**WHAT IS BEING ASKED**
Each line of the records needs to be written out exactly, with any image left out.

Stored items:

______

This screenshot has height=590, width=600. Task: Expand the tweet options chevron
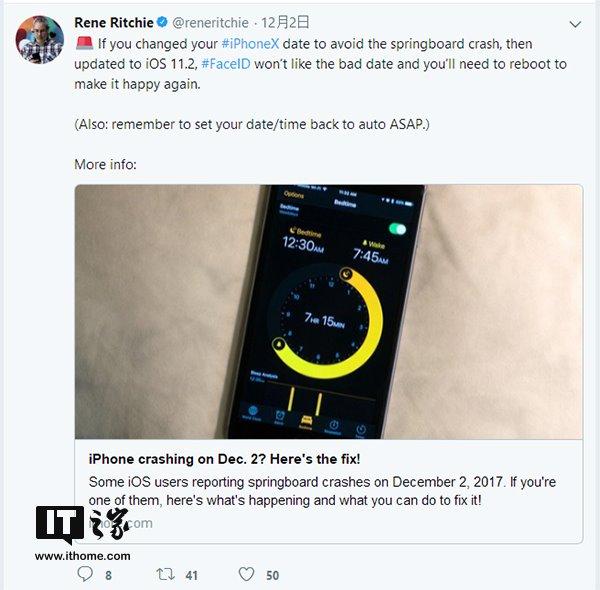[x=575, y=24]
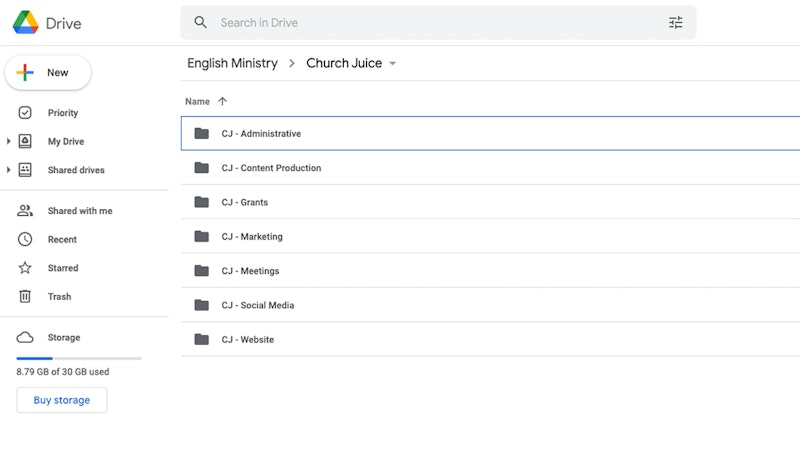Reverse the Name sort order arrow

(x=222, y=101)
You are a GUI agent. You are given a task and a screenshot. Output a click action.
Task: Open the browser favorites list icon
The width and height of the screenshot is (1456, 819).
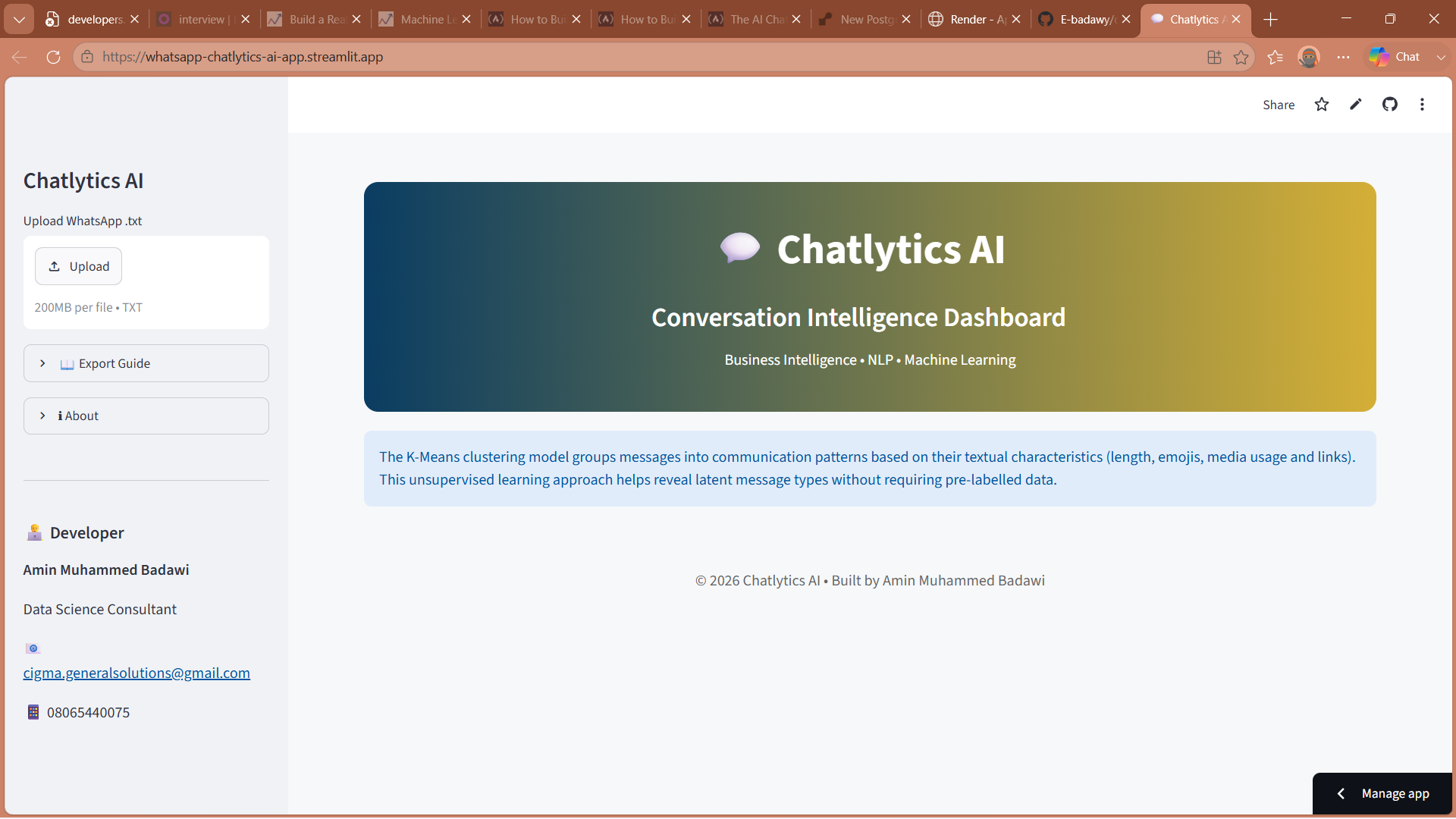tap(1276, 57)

______

**EXPECTED OUTPUT**
This screenshot has height=590, width=600. Task: Expand the tweet options chevron
[x=575, y=24]
Reverse the Name sort order arrow

(x=222, y=101)
You are a GUI agent. You are given a task and a screenshot. Output a click action.
Task: Open the browser favorites list icon
The width and height of the screenshot is (1456, 819).
tap(1276, 57)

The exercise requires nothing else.